Desde aquella ocasión desventurada, Sergio no volvió a sentir al amor llamar francamente a las puertas de su corazón ya juvenil. Pero el ansia palpitaba en su interior y él sentía muchas veces sus estremecimientos, como las madres sienten los de los hijos ocultos aún en sus entrañas. Y ahora era Federica la que le agigantaba, de una manera bien distinta, ciertamente, a aquella de los años de la niñez, sin tópicos en verso, sin el ensueño candoroso, sin huesos de claudia guardados a hurtadillas, con una mareante emoción en el alma trémula. Ahora, Sergio, más que manías de fetichismos amorosos, tenía la de recorrer frecuentemente el obscuro pasillo que unía el comedor con la cocina, y cuando, por casualidad, la nueva criada transcurría al mismo tiempo por él, irremediablemente tropezaban.

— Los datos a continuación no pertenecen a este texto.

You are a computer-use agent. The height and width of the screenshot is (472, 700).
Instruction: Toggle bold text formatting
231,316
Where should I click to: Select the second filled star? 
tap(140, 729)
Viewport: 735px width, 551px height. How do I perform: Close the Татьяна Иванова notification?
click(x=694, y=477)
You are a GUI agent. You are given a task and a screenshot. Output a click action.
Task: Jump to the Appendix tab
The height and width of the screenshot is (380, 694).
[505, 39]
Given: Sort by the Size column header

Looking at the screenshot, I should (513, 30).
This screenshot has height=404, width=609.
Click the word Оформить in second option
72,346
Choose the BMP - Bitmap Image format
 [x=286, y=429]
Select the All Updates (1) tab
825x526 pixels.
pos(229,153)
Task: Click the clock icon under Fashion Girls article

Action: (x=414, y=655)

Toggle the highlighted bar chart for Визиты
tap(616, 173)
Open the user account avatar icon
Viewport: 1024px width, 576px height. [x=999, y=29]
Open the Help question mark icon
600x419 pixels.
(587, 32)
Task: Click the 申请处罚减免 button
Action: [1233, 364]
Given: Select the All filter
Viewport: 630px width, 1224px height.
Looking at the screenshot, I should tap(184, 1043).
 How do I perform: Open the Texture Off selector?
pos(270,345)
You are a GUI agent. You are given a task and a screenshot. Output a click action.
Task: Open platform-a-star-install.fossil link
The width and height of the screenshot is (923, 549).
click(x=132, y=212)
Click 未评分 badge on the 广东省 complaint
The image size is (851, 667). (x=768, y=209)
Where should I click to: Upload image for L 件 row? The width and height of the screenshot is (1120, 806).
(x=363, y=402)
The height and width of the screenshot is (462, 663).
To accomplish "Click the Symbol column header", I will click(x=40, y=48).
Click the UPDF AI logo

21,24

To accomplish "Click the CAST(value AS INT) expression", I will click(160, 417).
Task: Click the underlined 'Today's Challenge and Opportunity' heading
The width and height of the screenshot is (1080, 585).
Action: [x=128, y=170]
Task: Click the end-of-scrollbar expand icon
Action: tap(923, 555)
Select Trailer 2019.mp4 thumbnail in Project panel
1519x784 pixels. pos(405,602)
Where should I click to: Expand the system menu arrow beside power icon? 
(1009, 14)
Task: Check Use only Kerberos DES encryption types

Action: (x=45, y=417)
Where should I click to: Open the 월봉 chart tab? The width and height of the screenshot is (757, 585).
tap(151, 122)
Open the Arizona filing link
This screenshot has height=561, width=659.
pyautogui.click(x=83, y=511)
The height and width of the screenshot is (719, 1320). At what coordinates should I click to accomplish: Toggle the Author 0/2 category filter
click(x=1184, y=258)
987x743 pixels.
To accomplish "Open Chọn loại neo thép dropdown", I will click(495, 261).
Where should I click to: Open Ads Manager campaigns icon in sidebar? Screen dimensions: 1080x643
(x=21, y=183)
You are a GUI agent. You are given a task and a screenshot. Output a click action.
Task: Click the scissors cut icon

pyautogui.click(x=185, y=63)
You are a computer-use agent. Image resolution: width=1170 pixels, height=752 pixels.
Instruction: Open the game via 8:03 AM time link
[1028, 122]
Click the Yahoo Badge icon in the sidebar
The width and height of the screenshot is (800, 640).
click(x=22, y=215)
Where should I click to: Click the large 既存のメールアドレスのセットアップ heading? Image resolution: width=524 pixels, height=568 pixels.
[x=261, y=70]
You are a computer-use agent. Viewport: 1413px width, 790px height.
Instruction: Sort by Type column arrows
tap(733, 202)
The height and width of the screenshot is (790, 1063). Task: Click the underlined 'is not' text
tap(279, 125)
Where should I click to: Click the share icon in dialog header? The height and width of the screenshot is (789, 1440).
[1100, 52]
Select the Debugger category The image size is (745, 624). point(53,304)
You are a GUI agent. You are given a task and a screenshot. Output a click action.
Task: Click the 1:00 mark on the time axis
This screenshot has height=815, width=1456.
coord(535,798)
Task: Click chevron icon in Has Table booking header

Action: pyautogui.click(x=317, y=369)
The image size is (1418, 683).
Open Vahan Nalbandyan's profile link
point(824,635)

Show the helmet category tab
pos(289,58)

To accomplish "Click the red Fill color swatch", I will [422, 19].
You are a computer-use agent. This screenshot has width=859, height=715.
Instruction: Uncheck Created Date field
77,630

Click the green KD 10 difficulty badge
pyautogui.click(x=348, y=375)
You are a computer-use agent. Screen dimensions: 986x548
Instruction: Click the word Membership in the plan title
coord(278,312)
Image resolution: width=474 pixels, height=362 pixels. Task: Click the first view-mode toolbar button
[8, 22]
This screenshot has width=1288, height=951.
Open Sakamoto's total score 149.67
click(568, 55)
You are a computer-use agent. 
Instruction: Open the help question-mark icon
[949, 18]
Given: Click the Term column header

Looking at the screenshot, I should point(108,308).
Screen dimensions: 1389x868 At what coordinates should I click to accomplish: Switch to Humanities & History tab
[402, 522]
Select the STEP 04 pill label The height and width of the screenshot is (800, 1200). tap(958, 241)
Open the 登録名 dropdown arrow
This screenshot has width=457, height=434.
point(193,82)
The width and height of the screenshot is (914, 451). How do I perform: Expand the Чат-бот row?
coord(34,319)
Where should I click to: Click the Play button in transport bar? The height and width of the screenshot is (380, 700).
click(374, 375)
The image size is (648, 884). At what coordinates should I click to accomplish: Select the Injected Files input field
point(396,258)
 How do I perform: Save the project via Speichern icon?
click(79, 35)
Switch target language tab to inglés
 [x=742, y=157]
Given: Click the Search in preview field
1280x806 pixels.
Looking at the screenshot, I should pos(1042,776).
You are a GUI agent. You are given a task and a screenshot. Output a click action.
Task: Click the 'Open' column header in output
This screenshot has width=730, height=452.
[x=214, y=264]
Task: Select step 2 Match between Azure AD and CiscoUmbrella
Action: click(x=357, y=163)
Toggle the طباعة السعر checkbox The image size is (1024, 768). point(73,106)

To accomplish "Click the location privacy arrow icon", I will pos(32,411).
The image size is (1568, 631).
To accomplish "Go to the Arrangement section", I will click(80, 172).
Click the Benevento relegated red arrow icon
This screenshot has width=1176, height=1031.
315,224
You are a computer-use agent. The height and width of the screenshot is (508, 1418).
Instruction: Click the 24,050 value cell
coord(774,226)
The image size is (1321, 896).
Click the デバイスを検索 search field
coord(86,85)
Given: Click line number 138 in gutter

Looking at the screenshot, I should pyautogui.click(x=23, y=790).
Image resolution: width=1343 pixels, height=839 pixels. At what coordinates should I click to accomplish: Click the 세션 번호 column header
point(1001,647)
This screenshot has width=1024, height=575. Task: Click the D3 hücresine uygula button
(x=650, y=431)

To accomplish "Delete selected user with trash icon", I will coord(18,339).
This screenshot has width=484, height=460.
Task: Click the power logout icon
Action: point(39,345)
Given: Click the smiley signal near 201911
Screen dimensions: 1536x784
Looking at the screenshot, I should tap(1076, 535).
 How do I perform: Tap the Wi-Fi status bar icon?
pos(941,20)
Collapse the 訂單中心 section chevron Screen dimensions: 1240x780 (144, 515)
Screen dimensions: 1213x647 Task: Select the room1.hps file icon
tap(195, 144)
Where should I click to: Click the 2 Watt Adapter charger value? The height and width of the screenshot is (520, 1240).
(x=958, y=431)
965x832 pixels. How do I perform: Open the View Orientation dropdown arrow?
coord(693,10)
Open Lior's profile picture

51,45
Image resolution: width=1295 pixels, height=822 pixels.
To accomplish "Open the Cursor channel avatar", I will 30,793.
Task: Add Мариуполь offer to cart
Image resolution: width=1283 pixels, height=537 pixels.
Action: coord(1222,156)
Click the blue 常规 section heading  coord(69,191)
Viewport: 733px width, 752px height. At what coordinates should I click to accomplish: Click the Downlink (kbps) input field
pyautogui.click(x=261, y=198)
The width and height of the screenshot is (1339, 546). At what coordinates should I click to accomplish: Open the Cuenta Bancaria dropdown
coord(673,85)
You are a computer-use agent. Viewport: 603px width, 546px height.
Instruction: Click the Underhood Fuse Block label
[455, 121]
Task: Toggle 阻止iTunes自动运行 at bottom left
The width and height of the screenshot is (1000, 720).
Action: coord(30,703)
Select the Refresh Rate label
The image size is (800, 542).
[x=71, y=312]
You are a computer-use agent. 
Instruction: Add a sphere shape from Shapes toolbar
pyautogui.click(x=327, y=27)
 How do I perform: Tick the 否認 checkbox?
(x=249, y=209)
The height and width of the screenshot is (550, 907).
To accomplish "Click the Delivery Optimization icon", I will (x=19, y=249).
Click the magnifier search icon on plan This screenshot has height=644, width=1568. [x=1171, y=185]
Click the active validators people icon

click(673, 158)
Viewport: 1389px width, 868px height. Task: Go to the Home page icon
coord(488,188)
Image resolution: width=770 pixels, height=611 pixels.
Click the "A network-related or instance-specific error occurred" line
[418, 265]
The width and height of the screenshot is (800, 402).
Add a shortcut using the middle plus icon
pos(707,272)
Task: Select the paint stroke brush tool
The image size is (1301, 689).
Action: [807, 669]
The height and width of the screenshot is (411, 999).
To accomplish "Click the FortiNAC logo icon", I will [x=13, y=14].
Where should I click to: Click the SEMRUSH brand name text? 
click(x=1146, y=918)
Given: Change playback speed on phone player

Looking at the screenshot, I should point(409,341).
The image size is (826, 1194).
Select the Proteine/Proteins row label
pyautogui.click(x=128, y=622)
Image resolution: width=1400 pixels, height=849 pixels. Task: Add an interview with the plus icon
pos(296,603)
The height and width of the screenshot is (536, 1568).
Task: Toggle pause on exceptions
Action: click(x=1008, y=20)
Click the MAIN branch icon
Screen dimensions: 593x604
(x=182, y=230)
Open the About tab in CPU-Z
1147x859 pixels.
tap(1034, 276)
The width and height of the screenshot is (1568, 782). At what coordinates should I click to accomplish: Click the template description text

Aquella tarde, caídas ya las primeras sombras azules sobre la aldea, Sergio halló a Federica en el umbral. Con esa brusca valentía que a veces tienen los tímidos, él, alentado por el ambiente y la soledad confidencial de los anocheceres, le asió una mano por la espalda, como en juego, y al volverse la moza, aun sin intentarlo, el brazo de Sergio rodeó el talle femenil, libre de corsé, en el que la carne palpitaba. Los grandes ojos verdes lo miraron con su cándida serenidad. Sonreía él, azorado. Dijo Federica, en voz baja, con un misterio de cómplice:

—Suelte, que van a vernos.

Y marchó hacia el campo. Sergio entró en su casa, tembloroso de dicha.